===== Kaynak Metin =====

Savunma harcamalarının 'bir numaralı' öncelik olması çağrısında bulunan Mette Frederiksen, Avrupa kendini yeniden silahlandıramazsa 'oyun biter' dedi.
Danimarka'nın Avrupa Birliği'nin yedi yıllık bütçesine yönelik "daha esnek" bir tutum benimsemek üzere "Tutumlu Dörtlü" (Frugal Four) olarak adlandırılan gruptan ayrıldığını açıklayan Başbakan Mette Frederiksen, Rusya'ya karşı bloğun yeniden silahlandırılması gibi zorunlu bir hedefin "diğer tüm önceliklerin" önüne geçmesi gerektiğinde ısrar etti.

=====

▶ Yönergeler
• A. Savunma harcamalarıyla ilgili metinde "Savunma harcamalarının 'bir" sözleriyle başlayıp "gerektiğinde ısrar etti." sözlerine kadar süren bölümü hiçbir değişiklik yapmadan yazıya geçirin.
• B. Savunma harcamalarıyla ilgili metne göre Danimarka'nın "Tutumlu Dörtlü" grubundan ayrılma nedenini bir iki cümleyle açıklayın.
Metinden sonra gelen malzeme, metinden bağımsız ayrı bir içeriktir.

===== Veri Kayıtları =====

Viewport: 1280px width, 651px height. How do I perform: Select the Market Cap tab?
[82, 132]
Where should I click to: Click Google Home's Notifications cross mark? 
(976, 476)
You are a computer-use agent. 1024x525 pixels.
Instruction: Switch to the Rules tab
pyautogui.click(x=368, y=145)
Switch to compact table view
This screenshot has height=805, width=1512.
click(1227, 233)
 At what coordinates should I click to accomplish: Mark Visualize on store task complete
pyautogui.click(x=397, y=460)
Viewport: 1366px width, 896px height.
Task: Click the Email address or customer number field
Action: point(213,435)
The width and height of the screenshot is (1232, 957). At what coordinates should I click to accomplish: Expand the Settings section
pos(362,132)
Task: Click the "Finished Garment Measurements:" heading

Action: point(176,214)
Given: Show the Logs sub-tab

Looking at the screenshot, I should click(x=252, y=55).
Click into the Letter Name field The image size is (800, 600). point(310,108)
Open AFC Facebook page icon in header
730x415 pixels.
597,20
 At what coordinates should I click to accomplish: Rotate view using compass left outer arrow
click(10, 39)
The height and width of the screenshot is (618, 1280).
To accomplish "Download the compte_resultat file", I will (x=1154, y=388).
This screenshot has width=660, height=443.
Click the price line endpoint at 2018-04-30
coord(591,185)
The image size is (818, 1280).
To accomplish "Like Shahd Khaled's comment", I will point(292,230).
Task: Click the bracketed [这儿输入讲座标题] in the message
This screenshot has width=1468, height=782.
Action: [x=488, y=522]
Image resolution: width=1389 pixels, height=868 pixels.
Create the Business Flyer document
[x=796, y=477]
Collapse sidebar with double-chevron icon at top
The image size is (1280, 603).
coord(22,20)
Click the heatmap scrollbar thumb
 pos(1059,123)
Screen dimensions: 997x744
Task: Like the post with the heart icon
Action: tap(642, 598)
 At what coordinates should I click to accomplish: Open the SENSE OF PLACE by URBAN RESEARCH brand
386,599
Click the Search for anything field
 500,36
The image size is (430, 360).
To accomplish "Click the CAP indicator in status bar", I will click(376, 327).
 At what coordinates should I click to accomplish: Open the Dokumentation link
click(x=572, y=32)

=====

▶ Maddelere Göre Cevaplar
• A.
Savunma harcamalarının 'bir numaralı' öncelik olması çağrısında bulunan Mette Frederiksen, Avrupa kendini yeniden silahlandıramazsa 'oyun biter' dedi.
Danimarka'nın Avrupa Birliği'nin yedi yıllık bütçesine yönelik "daha esnek" bir tutum benimsemek üzere "Tutumlu Dörtlü" (Frugal Four) olarak adlandırılan gruptan ayrıldığını açıklayan Başbakan Mette Frederiksen, Rusya'ya karşı bloğun yeniden silahlandırılması gibi zorunlu bir hedefin "diğer tüm önceliklerin" önüne geçmesi gerektiğinde ısrar etti.

• B. Danimarka, Avrupa Birliği'nin yedi yıllık bütçesine yönelik "daha esnek" bir tutum benimsemek üzere "Tutumlu Dörtlü" grubundan ayrılmıştır.